If we compare the growth path, the pipeline funnel of WUXI BIO is obviously similar to that of WUXI BIO 6 years ago when it was spun off, and it even has advantages in terms of customer structure, overseas proportion, and helping domestic customers go global. As of the end of 2020, 2021, 2022, and May 31, 2023, WUXI BIO Alliance had a total of 9, 12, 24, and 28 ADC candidate drugs respectively, which have entered the CMC development stage from the discovery stage. The outstanding orders on hand amount to 373 million US dollars.
In terms of the growth rate of pipeline quantity, ADC has become the fastest-growing category of drug development for WUXI BIO. Since 2022, among the 10 Chinese companies that have authorized their ADC pipelines overseas, eight of them are customers of WUXI BIO Alliance.
And the growth of the ADC market is far from over.
With more ADC products targeting different indications entering clinical trials, the focus of research and development is expanding from existing breast cancer indications to potential indications in digestive system cancers. Furthermore, ADC has enormous potential to expand from the field of cancer to other chronic diseases.
Referring to the above figure, it can be foreseen that ADC will further expand into the "X" DC field, evolving from monoclonal antibodies + drugs to small proteins, peptides, nucleotides, etc., thereby unleashing further growth potential.
Therefore, there is reason to expect WUXI BIO Alliance to replicate the explosive development path of WUXI BIO six years ago.
Intense competition, risks should not be ignored
While expecting the rapid development of Alliance ADC, the market also needs to face the problems brought about by the spin-off.
On the one hand, the side effects of the spin-off on the parent company are obvious, namely, the outflow of funds from the parent company.
Although the company emphasizes that it will better share the benefits brought by the growth of WUXI BIO Alliance, it is more likely that investment in the growth business will flow into the newly spun-off company.

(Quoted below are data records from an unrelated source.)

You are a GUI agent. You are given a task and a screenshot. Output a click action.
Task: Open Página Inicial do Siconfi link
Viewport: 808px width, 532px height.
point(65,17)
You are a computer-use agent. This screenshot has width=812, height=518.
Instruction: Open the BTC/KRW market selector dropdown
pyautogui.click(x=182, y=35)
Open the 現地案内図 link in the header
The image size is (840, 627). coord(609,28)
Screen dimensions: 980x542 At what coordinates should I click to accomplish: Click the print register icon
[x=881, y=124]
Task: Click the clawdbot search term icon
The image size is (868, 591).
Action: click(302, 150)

The most obvious example of this is the Hong Kong-listed medical device company, Medtronic, which has a significant discount compared to the market value of its six listed subsidiaries.
In addition, the level of competition in the ADC CRDMO market at present is no longer comparable to that in 2017 when WUXI BIO went public. The competition in the large molecule CDMO market back then was much lower than it is now. In the current domestic ADC market, there are also numerous competitors. Not to mention Boteng and Medici, these big players. There is also Haoyuan Pharmaceuticals, a subsidiary of Rongchang, which is involved in the production of the first domestic ADC drug, RC48. In addition, there are Maibairui, which has just been listed on the Growth Enterprise Market, and Dongyao Pharmaceuticals, which has transformed from ADC drug research and development to CDMO. There is no shortage of differentiated competitors.

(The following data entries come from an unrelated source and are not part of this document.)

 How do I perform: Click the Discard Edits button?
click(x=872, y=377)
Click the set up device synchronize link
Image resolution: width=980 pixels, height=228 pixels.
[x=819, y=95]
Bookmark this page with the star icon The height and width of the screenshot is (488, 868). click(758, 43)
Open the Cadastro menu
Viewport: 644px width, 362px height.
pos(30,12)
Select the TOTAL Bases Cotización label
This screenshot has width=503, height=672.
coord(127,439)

Furthermore, the presence of international leader Lonza and other distinctive ADC CDMO companies cannot be ignored, further intensifying the competition. This can be seen from Wuxi Bio-Union's specific fundraising for the construction of production facilities in Singapore.
In conclusion, the growth potential of the XDC market for Wuxi Bio-Union is beyond doubt. In order to enter the fierce market competition, Wuxi Bio is planning to independently list Wuxi Bio-Union through spin-off, aiming to replicate the blueprint of Wuxi Bio in the past. For the market, the next focus should be on pricing.